WHAT IS REQUIRED
Please give again, word for word, each line that falls between the line with "Where should I click to: Click" and the end of the data, inclusive.

#####

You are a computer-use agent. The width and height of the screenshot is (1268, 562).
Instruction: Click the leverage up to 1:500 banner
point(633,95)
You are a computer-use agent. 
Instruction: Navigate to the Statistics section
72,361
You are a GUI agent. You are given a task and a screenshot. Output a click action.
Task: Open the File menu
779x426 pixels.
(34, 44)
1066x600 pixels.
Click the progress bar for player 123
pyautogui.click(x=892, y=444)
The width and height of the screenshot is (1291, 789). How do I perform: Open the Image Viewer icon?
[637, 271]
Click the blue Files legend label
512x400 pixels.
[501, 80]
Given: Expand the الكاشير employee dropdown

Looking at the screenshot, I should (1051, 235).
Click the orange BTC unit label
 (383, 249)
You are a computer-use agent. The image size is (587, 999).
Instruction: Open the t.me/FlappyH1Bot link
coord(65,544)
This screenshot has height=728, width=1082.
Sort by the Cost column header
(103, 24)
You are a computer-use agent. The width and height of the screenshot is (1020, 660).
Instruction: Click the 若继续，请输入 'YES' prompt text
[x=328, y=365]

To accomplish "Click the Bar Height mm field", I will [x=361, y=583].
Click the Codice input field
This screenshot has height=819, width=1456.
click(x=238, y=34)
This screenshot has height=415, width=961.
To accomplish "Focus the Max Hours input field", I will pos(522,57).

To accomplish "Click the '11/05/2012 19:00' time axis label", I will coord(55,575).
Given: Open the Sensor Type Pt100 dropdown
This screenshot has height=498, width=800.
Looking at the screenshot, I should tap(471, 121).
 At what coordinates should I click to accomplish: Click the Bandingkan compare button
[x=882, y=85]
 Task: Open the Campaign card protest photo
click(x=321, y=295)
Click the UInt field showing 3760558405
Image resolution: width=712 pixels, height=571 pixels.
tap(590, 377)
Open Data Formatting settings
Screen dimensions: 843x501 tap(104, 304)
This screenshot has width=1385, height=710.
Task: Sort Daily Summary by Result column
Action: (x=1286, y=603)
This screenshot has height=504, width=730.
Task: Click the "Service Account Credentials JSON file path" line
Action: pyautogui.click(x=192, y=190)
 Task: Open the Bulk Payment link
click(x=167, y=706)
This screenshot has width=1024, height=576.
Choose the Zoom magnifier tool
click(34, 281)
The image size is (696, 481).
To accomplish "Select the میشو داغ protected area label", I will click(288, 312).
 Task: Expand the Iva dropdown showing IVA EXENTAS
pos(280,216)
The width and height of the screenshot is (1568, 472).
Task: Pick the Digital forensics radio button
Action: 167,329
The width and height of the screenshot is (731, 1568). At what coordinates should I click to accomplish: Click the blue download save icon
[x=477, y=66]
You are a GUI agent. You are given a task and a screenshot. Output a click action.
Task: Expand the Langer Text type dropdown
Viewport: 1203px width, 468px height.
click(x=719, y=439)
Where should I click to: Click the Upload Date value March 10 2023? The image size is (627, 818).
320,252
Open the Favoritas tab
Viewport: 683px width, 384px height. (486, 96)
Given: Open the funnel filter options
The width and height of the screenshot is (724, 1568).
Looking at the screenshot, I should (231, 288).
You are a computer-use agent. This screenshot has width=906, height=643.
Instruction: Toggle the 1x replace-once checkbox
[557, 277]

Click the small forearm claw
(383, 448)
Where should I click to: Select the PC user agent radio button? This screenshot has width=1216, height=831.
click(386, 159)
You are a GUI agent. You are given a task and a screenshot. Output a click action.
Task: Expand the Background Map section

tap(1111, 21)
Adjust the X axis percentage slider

#####

EXERCISE RESULT
Where should I click to: Click the Upload Date value March 10 2023? The image size is (627, 818).
320,252
Open the Favoritas tab
Viewport: 683px width, 384px height. (486, 96)
Given: Open the funnel filter options
The width and height of the screenshot is (724, 1568).
Looking at the screenshot, I should (231, 288).
You are a computer-use agent. This screenshot has width=906, height=643.
Instruction: Toggle the 1x replace-once checkbox
[557, 277]

Click the small forearm claw
(383, 448)
Where should I click to: Select the PC user agent radio button? This screenshot has width=1216, height=831.
click(386, 159)
You are a GUI agent. You are given a task and a screenshot. Output a click action.
Task: Expand the Background Map section

tap(1111, 21)
Adjust the X axis percentage slider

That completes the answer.